Whilst the very concept of a virtual exhibition is nothing new to those acquainted with developments in new media art, the model is still something of a novelty for more traditional art institutions. Rather serendipitously, the theme of this exhibition – organised broadly around the topic of borders, and more specifically the partition of Ireland – is particularly well suited to a virtual reimagining. Each of the works on display examine the immateriality of border as an abstract construct, a critical perspective that finds an analogy in the seemingly strict distinction that we often make between the real and the virtual. Upon accessing the exhibition, the viewer’s disembodied form is transported into the gallery, wherein they are immediately confronted with an unnatural sense of stillness. Although galleries typically encourage the performance of sterility on behalf of their visitors, this recreation is strikingly eerie, with only the sounds of your avatar’s footsteps present to break the initial sense of disquiet.
The works are exhibited here as they would be in the physical environment, with the only noteworthy discrepancy being the housing of video works within individuated floating booths. During a virtual tour of the exhibition (delivered via Facebook), Strain, after viewing Janet Hoy’s Turning and Turning (a short video work which takes Yeats’ The Second Coming as inspiration), referred to the art gallery as an emotional space, a place where you were free to be an emotional being. Although much is lost in the transition to the virtual, I feel as if this sense of freedom is one which is heightened, as laying hunched over a screen, eyes fixated on flickering images, is an experience that most would associate with a sense of privacy. Of the works of art themselves, Paul Murray’s Along the line is a standout, as its tiny, pixelated-looking form draws the attention of the eye. Upon closer inspection the nuanced touch of a human, rather than digital, hand is evident in its geometric design. A detail from a much larger work being produced on ash, the diminutive snippet on display here aids the viewer’s ability to comprehend and appreciate its visual complexity – something which can often be lost when larger pieces are displayed in the virtual.
When we refer to our present condition as ‘post-digital’, to contemporary life as ‘post-internet’, it does not mean such frameworks have been surpassed, but rather they have bored so deeply into the fabric of existence that we begin to take them for granted.
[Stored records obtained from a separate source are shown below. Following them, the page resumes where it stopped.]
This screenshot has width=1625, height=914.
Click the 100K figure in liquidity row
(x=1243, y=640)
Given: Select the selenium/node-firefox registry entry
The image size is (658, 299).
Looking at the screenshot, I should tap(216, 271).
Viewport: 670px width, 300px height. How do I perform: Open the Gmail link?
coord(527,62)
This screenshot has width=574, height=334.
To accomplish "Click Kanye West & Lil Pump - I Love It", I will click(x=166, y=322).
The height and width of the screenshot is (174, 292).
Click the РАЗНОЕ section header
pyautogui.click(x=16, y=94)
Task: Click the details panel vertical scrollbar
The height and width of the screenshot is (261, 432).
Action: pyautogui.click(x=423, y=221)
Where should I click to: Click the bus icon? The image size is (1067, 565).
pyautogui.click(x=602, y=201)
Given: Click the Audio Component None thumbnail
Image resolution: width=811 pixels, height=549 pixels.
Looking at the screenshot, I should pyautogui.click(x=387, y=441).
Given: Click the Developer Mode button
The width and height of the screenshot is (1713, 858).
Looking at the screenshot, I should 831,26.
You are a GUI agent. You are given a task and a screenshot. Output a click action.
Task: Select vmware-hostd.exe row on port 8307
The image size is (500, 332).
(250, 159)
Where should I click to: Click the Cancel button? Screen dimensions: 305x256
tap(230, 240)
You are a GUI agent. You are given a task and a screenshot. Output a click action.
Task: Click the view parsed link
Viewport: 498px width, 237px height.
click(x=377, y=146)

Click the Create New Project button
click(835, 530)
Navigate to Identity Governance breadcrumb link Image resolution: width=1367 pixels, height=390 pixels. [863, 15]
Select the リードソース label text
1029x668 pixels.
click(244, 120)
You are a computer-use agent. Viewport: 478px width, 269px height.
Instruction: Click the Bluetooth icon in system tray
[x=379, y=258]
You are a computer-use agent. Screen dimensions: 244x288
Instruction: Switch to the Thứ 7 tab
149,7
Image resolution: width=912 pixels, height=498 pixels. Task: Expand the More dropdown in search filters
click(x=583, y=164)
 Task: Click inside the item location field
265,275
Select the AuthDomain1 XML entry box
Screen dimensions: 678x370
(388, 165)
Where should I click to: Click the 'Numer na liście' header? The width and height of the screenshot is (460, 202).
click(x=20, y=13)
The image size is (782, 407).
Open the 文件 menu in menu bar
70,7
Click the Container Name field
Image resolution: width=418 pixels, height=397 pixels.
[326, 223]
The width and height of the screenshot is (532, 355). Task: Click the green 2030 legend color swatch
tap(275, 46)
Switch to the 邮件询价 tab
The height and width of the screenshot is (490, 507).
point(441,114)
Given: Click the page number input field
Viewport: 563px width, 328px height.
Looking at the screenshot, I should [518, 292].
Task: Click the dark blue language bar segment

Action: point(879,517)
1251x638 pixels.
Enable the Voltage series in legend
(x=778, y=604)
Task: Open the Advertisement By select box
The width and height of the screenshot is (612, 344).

That is to say, in a certain sense they become naturalised. If we resist the logic of binary operations that would rigidly oppose one with the other, the virtualisation of the gallery environment can be seen as just another facet of everyday experience that has been subsumed and integrated into the structure of our global digital network. The construction of, and viewer envelopment within, three-dimensional digital spaces is but one method by which this process of virtualisation is occurring. Although at the present moment the gap between the real and simulation is still significant enough as to make the format somewhat jarring, the lacuna is always closing. We’re not post-3D-virtual yet, but the road ahead has been mapped.
Laurence Counihan is an Irish-Filipino writer and critic, who is currently a PhD candidate and teaching assistant in the History of Art department at University College Cork.